Após a devida instrução processual, sobreveio sentença da magistrada de origem, que julgou procedente o pedido para condenar a parte requerida a deslocar o poste fincado no imóvel localizado no Residencial Primavera III, quadra H, lote 03, nº 227, bairro São Sebastião, Altos/PI, CEP 64.290-000, para local diverso da rampa de referida casa, no prazo de 30 (trinta) dias e às suas expensas, sob pena de multa diária de R$ 300,00 (trezentos reais), até o limite de R$ 15.000,00 (quinze mil reais) (ID 6505588).
Inconformada com a sentença proferida, a parte requerente interpôs o presente recurso inominado, requerendo, em apartada síntese: os fatos; o princípio da supremacia do interesse público sobre o privado; o ônus do consumidor de arcar com o serviço de remoção de poste; e por fim, a reforma da sentença no que diz respeito à determinação de remoção do poste do prazo de 30 dias sem ônus ao Recorrido, acatando ainda o pedido de dilação de prazo para execução da obra e retirada da previsão de multa por descumprimento (ID 6505592).
Contrarrazões não apresentas pela parte recorrida.
É o relatório.
VOTO
Presentes os pressupostos de admissibilidade, há de se conhecer do recurso.
Em linha de princípio, em atenção à legislação de regência, possível a realização de obras no sistema elétrico, com o custo suportado pelo consumidor, quando esta importar em atendimento de interesse particular.
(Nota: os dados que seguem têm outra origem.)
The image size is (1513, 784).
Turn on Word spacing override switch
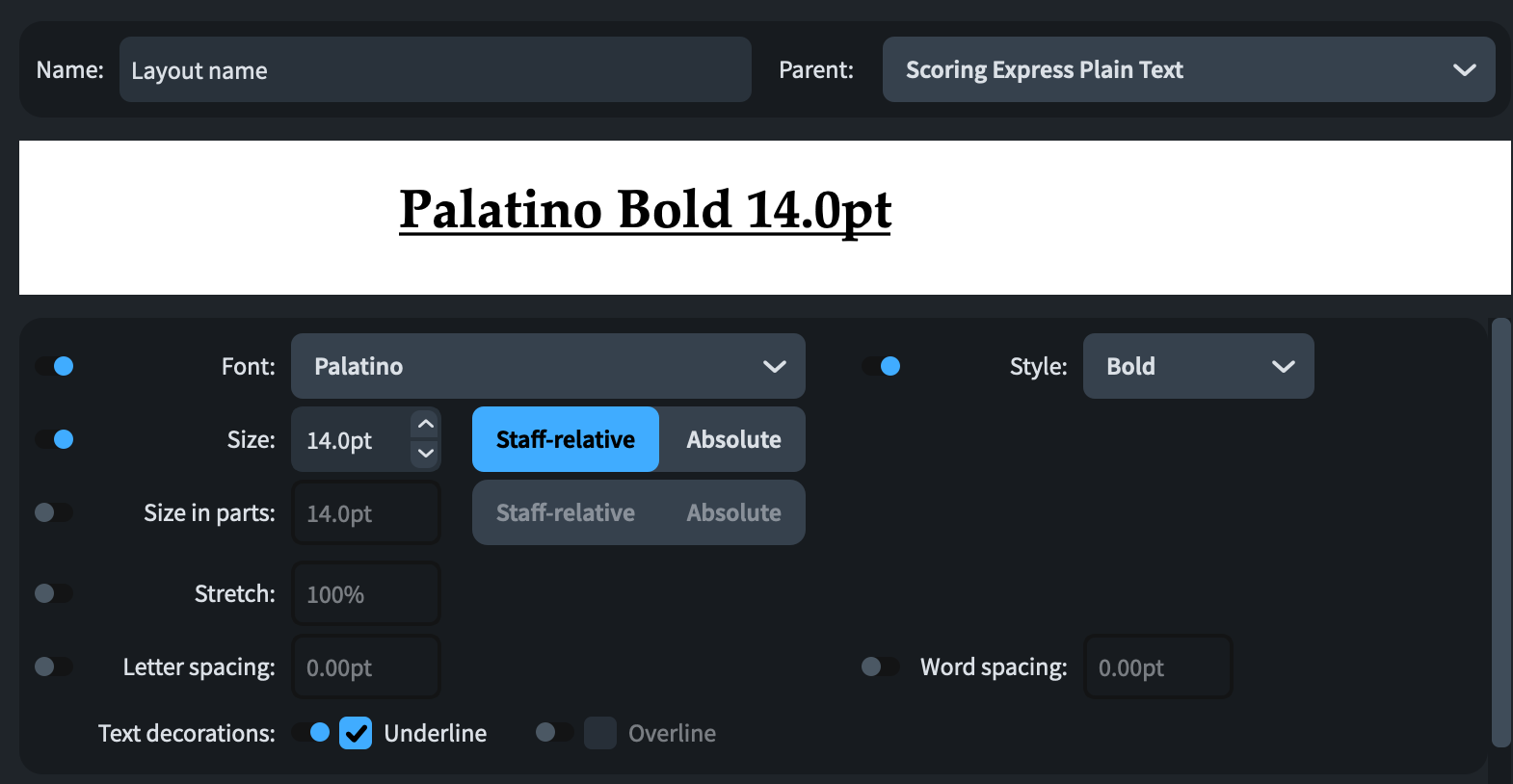880,666
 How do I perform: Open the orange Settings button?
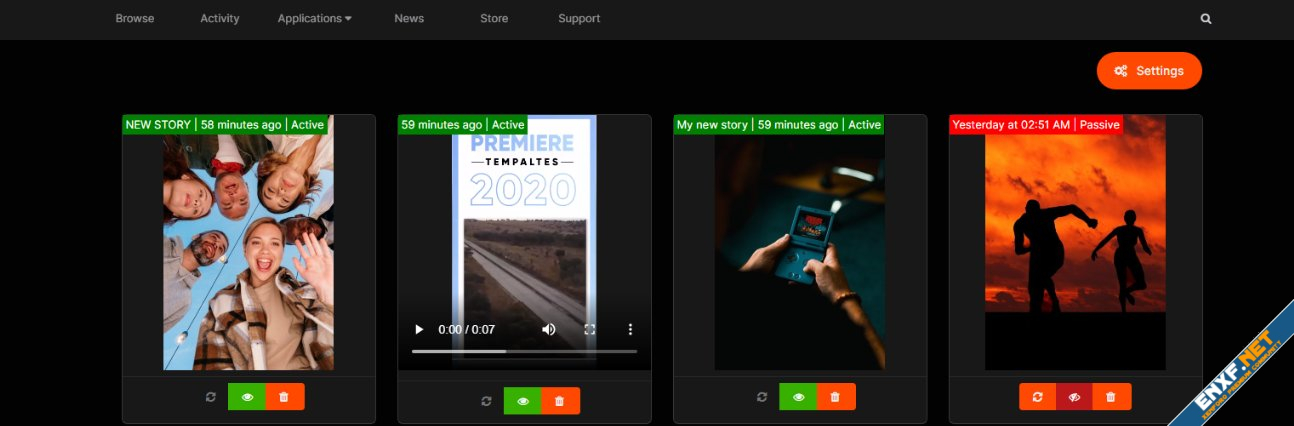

No caso em tela a parte autora imputa à ré o ônus dos custos da obra de remoção de poste. A concessionária, por sua vez, sustenta que incumbe à parte autora custear as despesas da remoção deste, nos termos do art. 44, VII, e 102, XIII, da Resolução 414/2010 da ANELL:
O Decreto nº 41.019/57, que regulamentou os serviços de energia elétrica, com a alteração dada pelo Decreto nº 98.335/89, dispõe que a obra de remoção de poste, e outros equipamentos da rede, será custeada pelo usuário, quando se tratar de melhoria de interesse exclusivo do consumidor, nos termos dos arts. 141 e 142:
“Art. 44. É de responsabilidade exclusiva do interessado o custeio das obras realizadas a seu pedido nos seguintes casos:
(...);
VII - deslocamento ou remoção de poste e rede, nos termos do art. 102;
(...).
Art. 102. Os serviços cobráveis, realizados mediante solicitação do consumidor, são os seguintes:
(...)
XIII. deslocamento remoção de rede;”
O Decreto nº 41.019/57, que regulamentou os serviços de energia elétrica, com a alteração dada pelo Decreto nº 98.335/89, dispõe que a obra de remoção de poste, e outros equipamentos da rede, será custeada pelo usuário, quando se tratar de melhoria de interesse exclusivo do consumidor, nos termos dos arts. 141 e 142:
Art. 141. São de responsabilidade total do concessionário os encargos correspondentes a:
I - obras no sistema elétrico que não estejam vinculadas diretamente ao atendimento de novas cargas;
II - obras necessárias para atender aos níveis de continuidade e de qualidade de serviço fixados pelo Departamento Nacional de Águas e Energia Elétrica - DNAEE, bem como aquelas atribuíveis ao concessionário em conformidade com as disposições regulamentares vigentes.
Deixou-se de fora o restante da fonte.